The AIC values of RLDM routines are equivalent to the AIC values computed by the stats routines up to a constant and up to scaling by \(N\).

It seems that the Yule-Walker estimate stats::[ar.yw][stats::ar.yw] uses a scaling factor \((N - m(p+1))/N\) for the noise covariance \(\Sigma\).

Finally note that est_ar_ols, est_ar_yw and est_ar_dlw are mainly intended as "internal helper" functions.
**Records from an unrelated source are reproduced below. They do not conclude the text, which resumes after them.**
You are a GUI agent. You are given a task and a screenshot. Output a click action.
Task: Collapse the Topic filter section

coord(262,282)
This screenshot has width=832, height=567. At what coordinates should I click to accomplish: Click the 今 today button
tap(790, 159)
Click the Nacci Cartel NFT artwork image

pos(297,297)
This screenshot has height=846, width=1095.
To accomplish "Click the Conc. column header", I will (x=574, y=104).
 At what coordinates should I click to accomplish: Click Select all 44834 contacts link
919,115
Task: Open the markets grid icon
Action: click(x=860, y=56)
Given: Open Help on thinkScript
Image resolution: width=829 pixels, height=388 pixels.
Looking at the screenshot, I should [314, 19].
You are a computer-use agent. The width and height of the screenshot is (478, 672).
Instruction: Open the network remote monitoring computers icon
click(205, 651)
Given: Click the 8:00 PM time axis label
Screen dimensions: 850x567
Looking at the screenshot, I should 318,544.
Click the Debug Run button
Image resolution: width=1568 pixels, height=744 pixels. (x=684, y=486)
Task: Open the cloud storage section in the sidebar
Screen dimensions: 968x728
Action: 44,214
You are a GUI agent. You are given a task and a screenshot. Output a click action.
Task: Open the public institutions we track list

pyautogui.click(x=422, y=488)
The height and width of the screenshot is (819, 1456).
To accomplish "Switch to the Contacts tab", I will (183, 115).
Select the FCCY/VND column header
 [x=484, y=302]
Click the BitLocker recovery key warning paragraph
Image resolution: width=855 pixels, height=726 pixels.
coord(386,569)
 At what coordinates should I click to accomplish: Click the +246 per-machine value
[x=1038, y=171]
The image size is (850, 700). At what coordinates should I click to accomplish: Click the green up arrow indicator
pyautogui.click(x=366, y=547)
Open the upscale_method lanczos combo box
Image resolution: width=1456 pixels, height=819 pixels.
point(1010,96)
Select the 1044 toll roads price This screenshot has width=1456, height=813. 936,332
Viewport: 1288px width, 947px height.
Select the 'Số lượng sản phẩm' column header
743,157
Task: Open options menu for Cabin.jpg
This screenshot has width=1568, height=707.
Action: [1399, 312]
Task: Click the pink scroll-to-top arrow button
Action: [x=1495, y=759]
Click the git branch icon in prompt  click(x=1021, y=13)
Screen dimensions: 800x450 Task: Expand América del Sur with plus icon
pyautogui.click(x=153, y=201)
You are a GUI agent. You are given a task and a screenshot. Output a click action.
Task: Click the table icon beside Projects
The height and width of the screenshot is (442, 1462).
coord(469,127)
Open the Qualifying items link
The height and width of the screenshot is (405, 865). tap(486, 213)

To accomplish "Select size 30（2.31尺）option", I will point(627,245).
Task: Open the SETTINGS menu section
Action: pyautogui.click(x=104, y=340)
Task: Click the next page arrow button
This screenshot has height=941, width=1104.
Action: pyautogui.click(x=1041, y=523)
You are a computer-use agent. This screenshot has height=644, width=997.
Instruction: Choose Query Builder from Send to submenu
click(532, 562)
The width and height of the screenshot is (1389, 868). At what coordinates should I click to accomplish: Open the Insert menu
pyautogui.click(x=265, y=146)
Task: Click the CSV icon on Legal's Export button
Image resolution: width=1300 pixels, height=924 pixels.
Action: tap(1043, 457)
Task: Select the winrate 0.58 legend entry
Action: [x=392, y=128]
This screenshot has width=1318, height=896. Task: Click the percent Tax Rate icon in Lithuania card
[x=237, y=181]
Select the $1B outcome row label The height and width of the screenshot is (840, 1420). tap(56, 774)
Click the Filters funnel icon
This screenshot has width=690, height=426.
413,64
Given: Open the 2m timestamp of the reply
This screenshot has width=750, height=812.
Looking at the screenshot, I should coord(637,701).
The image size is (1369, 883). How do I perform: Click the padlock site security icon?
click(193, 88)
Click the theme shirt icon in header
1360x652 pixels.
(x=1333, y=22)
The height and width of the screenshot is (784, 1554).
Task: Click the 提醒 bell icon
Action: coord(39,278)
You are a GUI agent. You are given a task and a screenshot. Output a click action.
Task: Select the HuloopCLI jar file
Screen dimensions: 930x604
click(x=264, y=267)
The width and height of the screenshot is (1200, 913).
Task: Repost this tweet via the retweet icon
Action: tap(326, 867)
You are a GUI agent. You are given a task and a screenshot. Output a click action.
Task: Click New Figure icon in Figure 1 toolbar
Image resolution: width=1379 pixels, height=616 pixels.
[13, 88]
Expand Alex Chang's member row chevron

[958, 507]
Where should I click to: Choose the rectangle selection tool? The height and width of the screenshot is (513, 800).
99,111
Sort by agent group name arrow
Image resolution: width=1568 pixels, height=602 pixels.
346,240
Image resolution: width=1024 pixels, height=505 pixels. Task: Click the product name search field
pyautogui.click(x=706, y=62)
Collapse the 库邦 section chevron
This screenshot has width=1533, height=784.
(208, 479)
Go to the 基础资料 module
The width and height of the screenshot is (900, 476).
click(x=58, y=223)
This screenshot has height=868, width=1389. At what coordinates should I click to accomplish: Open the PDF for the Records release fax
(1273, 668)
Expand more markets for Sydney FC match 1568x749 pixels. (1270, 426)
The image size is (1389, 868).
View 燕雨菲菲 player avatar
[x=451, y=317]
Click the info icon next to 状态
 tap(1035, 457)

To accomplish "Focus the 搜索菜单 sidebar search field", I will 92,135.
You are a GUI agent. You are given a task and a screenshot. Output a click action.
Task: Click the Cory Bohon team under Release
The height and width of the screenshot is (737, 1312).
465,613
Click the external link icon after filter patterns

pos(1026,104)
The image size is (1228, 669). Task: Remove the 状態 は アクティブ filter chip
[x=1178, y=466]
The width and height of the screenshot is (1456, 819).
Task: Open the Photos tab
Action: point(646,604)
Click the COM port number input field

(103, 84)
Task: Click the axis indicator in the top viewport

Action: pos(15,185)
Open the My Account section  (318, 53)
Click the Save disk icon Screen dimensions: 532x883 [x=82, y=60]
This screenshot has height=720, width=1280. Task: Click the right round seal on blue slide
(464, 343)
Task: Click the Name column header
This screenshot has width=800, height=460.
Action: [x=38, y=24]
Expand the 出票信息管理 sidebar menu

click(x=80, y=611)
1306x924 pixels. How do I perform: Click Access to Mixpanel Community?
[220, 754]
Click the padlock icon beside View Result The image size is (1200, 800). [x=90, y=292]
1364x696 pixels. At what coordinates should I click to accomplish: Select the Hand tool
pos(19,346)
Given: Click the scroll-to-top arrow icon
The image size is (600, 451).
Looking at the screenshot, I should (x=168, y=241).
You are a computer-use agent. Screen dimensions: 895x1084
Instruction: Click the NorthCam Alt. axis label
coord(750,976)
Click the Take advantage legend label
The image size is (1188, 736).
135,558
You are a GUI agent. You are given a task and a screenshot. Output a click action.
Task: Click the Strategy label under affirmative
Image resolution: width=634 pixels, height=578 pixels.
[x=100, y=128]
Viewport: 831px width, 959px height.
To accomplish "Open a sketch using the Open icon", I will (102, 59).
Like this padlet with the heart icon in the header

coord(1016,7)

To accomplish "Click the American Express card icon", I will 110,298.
Therefore, these functions do not check the validity of the input parameters.

Examples

# set seed, to get reproducable results
set.seed(5436)

###############################################################
# generate a (bivariate) random, stable AR(3) model

m = 2
p = 3
n.obs = 100
p.max = 10
tmpl = tmpl_arma_pq(m = m, n = m, p = p, q = 0)
model = r_model(tmpl, bpoles = 1, sd = 0.25)
# make sure that the diagonal entries of sigma_L are non negative
model$sigma_L = model$sigma_L %*% diag(sign(diag(model$sigma_L)))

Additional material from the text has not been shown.